■ Wat wordt verwacht
Hoeveel talen sprak Guido Gezelle volgens de tekst over Brugge en Damme?

■ Leestekst
********************
Verrassende plekjes in Brugge en Damme

Damme en Brugge

Ah, heerlijk! Terwijl de herfstzon heerlijk schijnt, is het genieten geblazen van de relaxte sfeer en het prachtige uitzicht. Na een lekkere wandeltocht door het Sint-Anna-kwartier en andere delen van het centrum, hebben we een heerlijk terras aan de binnenzijde van de vestingwerken opgezocht. Terwijl Bruggenaren en een verdwaalde toerist voorbij lopen, genieten we van de prachtige Sint-Janshuismolen, die aan de uiterste oostzijde van het centrum van Brugge staat. Nee, ook deze dag is weer goed begonnen, en als de brunch vervolgens geserveerd wordt, dan is de dag al helemaal goed: Een heerlijke Brugse omelet!

Gisterenavond was het dus een etentje bij iemand thuis. Het was een bonte verzameling van culturen: Twee Vlamingen, een Nederlander, een Spaanse en een Roemeen, die allemaal voor een leuke sfeer en leuke gesprekken zorgden. Nou, ik heb mijn buikje rond gegeten, want in Vlaanderen is niet dat een avondje eten uit een voorgerecht-hoofdgerecht-nagerecht bestaat. Eerst heb je aperitiefjes, een stuk of 4 kleine voorgerechten, dan het echte voorgerecht, vervolgens wat tussengerechten, een hoofdgerecht en dan het nagerecht. In de tussentijd worden de flessen wijn en bier aangesleept, en voor je het weet is het een gezellige bende, die ook nog eens geniet van de culinaire hoofdstandjes. Toen de gevulde buik vanochtend wat minder gevuld aanvoelde, zijn we dus het centrum weer ingedoken, en hebben we het prachtige Sint-Annakwartier verder verkend, waarbij we ook het ouderlijk huis van Guido Gezelle hebben bezocht.

Guido Gezelle en zijn ouderlijk huis

Als je Guido Gezelle niet kent, ga je snel schamen. Gezelle leefde in de 19e eeuw en was een Belgisch priester, lyrisch dichter en hekeldichter, taalwetenschapper en vertaler. Hij is vooral bekend om zijn fijnzinnige gedichten over de natuur, zijn beeldend taalgebruik en als virtuoos taalkunstenaar. En dat hij een taalkunstenaar was, bleek ook wel uit het feit dat hij maar liefst 15 verschillende talen sprak. En laat meneer Gezelle nou net in het Sint-Annakwartier geboren zijn.
********************
■ Gegevensrijen
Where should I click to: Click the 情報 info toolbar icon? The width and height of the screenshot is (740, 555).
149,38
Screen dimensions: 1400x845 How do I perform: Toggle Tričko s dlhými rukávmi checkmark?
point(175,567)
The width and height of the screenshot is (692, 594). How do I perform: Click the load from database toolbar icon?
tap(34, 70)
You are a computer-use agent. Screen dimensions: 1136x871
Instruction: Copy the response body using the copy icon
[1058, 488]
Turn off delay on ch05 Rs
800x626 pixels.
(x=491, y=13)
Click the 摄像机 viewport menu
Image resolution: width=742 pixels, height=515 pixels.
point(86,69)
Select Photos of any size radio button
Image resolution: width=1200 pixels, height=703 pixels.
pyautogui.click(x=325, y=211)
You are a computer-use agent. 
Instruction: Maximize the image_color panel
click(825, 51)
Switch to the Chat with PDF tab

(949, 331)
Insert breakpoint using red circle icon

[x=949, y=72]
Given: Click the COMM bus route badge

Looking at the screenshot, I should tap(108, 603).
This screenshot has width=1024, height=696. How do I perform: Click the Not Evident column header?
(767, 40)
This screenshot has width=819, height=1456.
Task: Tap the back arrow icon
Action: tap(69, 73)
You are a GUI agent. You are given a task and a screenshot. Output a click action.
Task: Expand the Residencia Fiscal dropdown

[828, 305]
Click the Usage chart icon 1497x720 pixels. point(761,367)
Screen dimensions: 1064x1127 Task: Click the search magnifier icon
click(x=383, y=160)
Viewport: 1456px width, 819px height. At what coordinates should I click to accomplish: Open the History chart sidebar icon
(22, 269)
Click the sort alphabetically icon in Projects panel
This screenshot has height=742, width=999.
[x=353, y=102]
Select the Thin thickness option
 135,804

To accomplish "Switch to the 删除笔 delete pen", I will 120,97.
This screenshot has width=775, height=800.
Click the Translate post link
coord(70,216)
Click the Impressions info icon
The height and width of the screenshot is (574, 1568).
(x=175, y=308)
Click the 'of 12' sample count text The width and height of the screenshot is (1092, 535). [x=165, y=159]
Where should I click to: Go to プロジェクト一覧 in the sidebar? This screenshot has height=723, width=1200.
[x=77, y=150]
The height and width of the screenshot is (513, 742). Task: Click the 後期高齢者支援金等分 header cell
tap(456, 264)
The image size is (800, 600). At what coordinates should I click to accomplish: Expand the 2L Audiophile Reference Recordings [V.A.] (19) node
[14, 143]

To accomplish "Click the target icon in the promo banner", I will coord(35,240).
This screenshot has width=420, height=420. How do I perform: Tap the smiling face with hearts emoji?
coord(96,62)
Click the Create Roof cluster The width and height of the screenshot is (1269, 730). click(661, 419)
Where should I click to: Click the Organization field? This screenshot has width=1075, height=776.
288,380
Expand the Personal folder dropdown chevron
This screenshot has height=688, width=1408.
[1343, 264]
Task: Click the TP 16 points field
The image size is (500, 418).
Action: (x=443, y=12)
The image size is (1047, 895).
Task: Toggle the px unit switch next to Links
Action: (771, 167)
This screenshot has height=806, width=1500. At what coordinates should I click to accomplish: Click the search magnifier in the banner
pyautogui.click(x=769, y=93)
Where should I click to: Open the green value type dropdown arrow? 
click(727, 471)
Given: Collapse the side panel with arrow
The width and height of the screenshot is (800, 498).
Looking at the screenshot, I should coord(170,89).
********************
■ Schriftelijk antwoord
Guido Gezelle sprak 15 verschillende talen.